(Stored items)
..........

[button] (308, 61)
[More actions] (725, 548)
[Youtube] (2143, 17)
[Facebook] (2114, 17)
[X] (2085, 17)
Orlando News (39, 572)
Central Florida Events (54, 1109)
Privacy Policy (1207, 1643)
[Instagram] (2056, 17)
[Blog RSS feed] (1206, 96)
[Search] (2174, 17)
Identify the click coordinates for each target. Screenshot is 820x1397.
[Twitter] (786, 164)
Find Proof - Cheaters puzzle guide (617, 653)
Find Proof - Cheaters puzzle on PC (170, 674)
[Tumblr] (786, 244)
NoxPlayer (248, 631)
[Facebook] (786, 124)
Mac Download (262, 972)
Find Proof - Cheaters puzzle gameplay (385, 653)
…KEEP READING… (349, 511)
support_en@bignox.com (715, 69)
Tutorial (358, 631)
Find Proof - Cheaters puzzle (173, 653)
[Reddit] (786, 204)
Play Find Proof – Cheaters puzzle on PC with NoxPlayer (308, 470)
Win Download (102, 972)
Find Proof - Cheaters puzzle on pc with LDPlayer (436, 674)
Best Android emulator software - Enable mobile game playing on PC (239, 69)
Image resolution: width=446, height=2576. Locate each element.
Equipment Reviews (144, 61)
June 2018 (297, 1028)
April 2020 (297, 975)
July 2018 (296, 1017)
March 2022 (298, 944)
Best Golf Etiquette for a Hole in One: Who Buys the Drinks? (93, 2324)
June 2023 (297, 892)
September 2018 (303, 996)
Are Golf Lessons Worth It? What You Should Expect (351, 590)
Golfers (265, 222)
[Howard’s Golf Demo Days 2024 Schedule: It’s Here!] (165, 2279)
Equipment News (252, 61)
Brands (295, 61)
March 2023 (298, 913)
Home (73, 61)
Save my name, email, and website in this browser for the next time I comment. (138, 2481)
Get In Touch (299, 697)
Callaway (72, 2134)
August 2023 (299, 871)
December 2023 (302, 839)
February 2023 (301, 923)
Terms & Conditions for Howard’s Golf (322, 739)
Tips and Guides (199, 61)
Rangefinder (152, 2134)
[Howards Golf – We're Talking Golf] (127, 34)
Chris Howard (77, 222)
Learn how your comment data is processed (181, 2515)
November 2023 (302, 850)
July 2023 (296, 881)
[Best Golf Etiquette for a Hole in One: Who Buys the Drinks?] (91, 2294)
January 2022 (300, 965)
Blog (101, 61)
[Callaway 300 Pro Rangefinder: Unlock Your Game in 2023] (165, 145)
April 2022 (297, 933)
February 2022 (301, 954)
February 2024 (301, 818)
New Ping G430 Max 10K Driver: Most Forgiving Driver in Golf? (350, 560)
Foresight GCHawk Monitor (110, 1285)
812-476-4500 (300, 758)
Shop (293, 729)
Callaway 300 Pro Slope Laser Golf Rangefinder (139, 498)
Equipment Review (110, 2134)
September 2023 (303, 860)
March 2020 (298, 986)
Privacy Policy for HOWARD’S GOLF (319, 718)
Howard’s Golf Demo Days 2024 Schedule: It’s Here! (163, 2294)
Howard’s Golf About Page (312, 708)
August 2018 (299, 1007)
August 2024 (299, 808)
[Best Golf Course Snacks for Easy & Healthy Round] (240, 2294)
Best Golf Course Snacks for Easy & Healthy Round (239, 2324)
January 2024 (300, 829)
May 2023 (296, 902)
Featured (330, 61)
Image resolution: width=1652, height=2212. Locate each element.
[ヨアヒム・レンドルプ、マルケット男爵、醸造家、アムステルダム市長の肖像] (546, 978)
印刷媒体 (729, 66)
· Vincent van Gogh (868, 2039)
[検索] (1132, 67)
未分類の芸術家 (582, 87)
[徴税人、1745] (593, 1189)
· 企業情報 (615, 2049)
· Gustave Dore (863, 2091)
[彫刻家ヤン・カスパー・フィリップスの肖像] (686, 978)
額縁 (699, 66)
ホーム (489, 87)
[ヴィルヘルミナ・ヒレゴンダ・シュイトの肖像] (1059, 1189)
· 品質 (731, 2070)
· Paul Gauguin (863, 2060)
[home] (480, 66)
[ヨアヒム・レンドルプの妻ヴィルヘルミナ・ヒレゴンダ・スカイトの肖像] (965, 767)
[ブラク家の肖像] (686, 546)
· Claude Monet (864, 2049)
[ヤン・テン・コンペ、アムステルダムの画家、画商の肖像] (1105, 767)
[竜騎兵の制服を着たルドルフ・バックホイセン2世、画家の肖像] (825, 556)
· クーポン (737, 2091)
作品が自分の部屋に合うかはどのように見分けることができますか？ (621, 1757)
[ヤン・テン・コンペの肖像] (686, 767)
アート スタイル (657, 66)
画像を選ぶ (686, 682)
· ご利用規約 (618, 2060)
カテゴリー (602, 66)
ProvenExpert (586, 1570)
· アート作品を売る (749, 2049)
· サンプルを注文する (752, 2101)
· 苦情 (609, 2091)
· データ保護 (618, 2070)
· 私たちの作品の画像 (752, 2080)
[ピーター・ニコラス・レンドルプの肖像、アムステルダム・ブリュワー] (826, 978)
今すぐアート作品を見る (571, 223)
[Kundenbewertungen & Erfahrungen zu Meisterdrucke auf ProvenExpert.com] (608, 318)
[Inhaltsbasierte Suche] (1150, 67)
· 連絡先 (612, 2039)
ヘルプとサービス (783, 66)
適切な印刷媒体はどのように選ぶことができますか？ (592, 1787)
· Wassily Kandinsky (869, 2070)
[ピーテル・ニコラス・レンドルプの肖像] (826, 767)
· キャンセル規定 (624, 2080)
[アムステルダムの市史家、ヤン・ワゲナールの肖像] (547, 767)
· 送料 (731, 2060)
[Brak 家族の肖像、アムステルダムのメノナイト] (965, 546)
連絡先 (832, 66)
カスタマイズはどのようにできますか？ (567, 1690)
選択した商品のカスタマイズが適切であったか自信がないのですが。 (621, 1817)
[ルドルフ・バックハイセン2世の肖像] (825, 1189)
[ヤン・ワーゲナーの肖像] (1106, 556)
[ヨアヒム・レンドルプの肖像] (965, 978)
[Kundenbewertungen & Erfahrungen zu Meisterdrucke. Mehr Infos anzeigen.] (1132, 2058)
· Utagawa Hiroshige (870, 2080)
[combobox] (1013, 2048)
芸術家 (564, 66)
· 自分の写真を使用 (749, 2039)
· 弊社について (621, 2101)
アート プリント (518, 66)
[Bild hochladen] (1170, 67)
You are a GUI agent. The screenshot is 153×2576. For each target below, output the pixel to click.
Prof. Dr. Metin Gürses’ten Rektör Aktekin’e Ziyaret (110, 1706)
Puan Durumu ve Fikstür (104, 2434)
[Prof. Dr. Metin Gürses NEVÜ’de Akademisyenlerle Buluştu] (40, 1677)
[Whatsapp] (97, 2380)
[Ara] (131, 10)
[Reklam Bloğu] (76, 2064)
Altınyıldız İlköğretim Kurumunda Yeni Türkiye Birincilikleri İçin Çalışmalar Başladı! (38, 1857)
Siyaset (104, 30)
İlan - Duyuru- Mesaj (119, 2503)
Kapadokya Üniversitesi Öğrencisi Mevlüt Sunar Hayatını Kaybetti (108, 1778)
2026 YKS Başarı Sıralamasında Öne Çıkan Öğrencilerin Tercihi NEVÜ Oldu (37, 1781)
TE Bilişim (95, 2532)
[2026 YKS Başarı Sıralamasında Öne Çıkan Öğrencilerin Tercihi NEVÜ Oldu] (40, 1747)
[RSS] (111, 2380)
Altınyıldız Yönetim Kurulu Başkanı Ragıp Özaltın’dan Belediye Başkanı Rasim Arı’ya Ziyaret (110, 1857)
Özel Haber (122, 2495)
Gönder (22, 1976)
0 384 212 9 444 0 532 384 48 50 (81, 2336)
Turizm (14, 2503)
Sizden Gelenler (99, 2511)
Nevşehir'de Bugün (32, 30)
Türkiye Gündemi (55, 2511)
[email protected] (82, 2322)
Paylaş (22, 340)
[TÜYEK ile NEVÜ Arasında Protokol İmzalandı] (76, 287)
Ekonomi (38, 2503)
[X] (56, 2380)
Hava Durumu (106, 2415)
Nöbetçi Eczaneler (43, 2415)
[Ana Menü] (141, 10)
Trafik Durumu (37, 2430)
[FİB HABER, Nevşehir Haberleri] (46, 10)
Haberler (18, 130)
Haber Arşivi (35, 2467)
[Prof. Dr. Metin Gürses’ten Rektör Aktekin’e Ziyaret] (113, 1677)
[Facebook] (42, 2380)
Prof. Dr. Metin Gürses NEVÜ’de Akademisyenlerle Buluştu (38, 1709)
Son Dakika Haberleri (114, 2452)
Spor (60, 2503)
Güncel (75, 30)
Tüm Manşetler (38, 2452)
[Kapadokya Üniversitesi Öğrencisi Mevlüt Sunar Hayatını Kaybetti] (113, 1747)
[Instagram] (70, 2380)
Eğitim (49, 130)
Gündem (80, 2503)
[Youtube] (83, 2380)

..........

▶ Exercise brief:
Please set down again, word for word, only the lines from the start of the entries through the line with "Home (73, 61)", both ends included.

▶ Solution for this exercise:
[button] (308, 61)
[More actions] (725, 548)
[Youtube] (2143, 17)
[Facebook] (2114, 17)
[X] (2085, 17)
Orlando News (39, 572)
Central Florida Events (54, 1109)
Privacy Policy (1207, 1643)
[Instagram] (2056, 17)
[Blog RSS feed] (1206, 96)
[Search] (2174, 17)
Identify the click coordinates for each target. Screenshot is 820x1397.
[Twitter] (786, 164)
Find Proof - Cheaters puzzle guide (617, 653)
Find Proof - Cheaters puzzle on PC (170, 674)
[Tumblr] (786, 244)
NoxPlayer (248, 631)
[Facebook] (786, 124)
Mac Download (262, 972)
Find Proof - Cheaters puzzle gameplay (385, 653)
…KEEP READING… (349, 511)
support_en@bignox.com (715, 69)
Tutorial (358, 631)
Find Proof - Cheaters puzzle (173, 653)
[Reddit] (786, 204)
Play Find Proof – Cheaters puzzle on PC with NoxPlayer (308, 470)
Win Download (102, 972)
Find Proof - Cheaters puzzle on pc with LDPlayer (436, 674)
Best Android emulator software - Enable mobile game playing on PC (239, 69)
Image resolution: width=446, height=2576. Locate each element.
Equipment Reviews (144, 61)
June 2018 (297, 1028)
April 2020 (297, 975)
July 2018 (296, 1017)
March 2022 (298, 944)
Best Golf Etiquette for a Hole in One: Who Buys the Drinks? (93, 2324)
June 2023 (297, 892)
September 2018 (303, 996)
Are Golf Lessons Worth It? What You Should Expect (351, 590)
Golfers (265, 222)
[Howard’s Golf Demo Days 2024 Schedule: It’s Here!] (165, 2279)
Equipment News (252, 61)
Brands (295, 61)
March 2023 (298, 913)
Home (73, 61)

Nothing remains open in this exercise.